Lincoln also returns its No. 1 doubles team — junior Alex Johnson and senior Jeremy Nuss. They made it to the finals of last week’s Oregon Tournament, losing the championship match 1-6, 6-3, 3-6 to Ryan Chin and Jonathan Chu of Sunset.

by: TRIBUNE FILE PHOTO: JAIME VALDEZ - Goutham Sundaram of Lincoln High returns a volley in his 2013 state championship finals victory over Connor Leahy of Jesuit.The Cardinals’ No. 2 doubles team consists of freshmen Riley Wilson and Elliot Nuss.

Lincoln must be prepared to buckle up for a grueling ride through the Metro League, with Jesuit and Sunset strong again. Jesuit nipped the Cardinals at the Oregon Tournament, 72-68, with Roseburg third but well back at 39 points in the event at Tualatin Hills Tennis Center.

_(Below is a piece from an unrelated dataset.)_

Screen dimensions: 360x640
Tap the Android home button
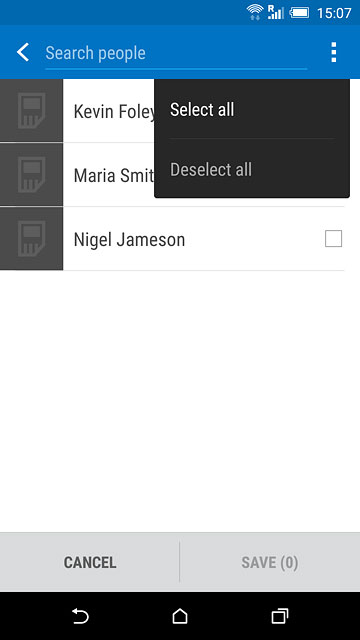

“There is no doubt it is the deepest league in state,” Yeager says of the Metro.

Sundaram cruised through the state tourney last year without dropping a set, but he lost two weekends ago 8-5 in a one-set match at Salem to Collyn Erion of South Salem.

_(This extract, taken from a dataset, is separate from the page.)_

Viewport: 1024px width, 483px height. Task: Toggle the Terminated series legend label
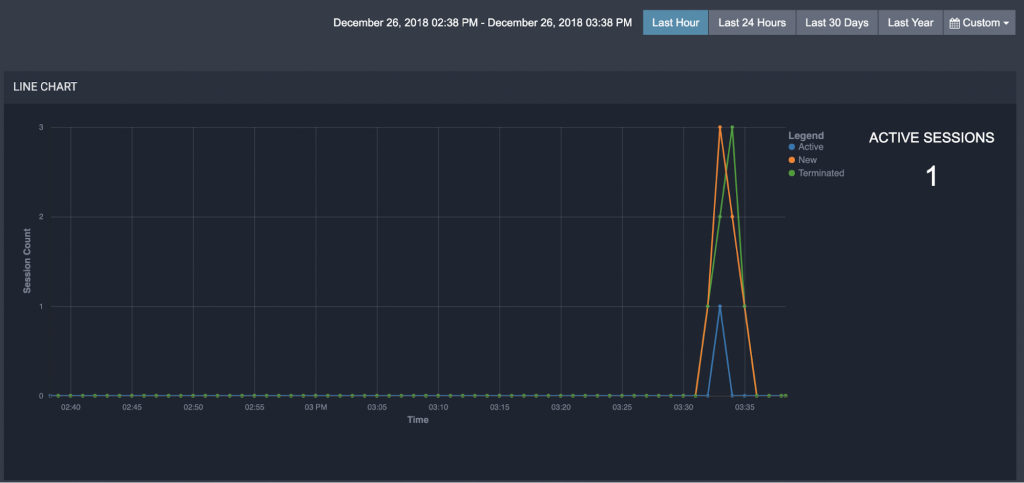tap(821, 173)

Still, Yeager believes Southaram has improved since last year.

“He’s matured as he’s gotten older,” Yeager says. “He’s more intelligent, more savvy and more experienced.”

Sundaram rattled off a list of contenders in and outside of the Metro League this year, including Sunset’s Andrew Nakajima; 2013 third-place 6A finisher Avi Vemuri of Westview; Sunset’s Jared Lin, who played on the third-place doubles team; Erion, a who lost 6-1, 6-1 as a junior to Sundaram in last year’s Oregon School Athletic Association 6A semifinals, and Stefan Ball, a Roseburg sophomore who fell to Leahy in the ‘13 quarterfinals.

Sundaram bounced back last weekend at the Oregon Tournament, winning the individual title. He beat Jesuit’s No. 1, Andrew Newell, 6-3, 6-1 in the semifinals, and then topped Ball 6-1, 6-3 in the finals. Ball downed Erion in the semifinals 6-4, 6-4.

“There’s so many great players,” Sundaram says.